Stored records
++++++++++
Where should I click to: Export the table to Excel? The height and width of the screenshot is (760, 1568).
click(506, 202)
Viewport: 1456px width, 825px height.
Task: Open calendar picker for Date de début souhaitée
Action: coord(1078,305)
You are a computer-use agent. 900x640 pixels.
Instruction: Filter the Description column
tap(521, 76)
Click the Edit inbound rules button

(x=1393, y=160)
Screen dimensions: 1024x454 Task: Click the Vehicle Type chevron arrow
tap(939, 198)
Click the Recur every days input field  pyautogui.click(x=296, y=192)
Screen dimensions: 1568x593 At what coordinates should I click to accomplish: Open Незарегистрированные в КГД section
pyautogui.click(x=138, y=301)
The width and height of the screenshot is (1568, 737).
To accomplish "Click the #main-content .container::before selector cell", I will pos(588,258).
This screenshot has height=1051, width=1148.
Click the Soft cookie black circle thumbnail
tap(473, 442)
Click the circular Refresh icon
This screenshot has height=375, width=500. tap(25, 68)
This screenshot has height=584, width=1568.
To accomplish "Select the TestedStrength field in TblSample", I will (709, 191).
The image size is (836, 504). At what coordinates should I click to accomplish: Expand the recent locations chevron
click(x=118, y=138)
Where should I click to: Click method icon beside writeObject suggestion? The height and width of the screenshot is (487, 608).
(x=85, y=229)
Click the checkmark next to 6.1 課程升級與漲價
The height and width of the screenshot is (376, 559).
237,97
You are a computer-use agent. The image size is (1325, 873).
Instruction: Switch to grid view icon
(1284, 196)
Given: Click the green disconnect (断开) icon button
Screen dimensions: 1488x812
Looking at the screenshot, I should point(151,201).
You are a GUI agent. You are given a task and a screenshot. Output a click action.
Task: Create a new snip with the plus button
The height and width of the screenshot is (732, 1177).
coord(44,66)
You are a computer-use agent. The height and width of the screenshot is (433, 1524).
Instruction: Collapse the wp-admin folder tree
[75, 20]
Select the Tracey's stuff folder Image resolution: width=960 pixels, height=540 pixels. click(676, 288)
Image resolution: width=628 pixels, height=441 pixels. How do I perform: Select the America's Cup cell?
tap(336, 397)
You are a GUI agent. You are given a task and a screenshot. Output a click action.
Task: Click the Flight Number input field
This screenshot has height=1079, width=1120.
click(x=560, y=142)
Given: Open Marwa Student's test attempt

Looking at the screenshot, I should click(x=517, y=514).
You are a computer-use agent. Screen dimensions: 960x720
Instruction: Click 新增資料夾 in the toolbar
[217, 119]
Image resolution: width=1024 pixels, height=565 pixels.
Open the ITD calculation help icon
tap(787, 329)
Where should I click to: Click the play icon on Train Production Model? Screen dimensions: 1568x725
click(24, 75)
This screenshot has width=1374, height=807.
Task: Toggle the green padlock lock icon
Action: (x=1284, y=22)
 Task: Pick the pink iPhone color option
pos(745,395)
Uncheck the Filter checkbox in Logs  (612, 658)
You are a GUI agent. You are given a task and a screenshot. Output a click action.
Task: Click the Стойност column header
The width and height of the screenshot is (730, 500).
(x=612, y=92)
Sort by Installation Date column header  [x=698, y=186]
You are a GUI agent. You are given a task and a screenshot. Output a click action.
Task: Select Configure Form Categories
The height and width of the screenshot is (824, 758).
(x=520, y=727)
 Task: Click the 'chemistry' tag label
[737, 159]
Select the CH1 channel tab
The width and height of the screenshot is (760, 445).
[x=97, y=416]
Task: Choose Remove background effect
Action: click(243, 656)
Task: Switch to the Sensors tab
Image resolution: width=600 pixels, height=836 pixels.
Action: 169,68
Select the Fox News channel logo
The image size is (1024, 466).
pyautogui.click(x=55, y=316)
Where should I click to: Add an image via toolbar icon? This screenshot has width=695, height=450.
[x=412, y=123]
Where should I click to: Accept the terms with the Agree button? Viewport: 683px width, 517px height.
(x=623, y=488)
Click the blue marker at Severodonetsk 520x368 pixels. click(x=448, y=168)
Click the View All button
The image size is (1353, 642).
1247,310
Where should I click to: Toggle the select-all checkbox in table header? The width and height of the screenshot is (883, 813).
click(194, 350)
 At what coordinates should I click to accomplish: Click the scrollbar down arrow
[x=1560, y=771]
++++++++++
Work through the entries above and report the number of lines that include "will", with nothing else.

## COMPLETED TASK
2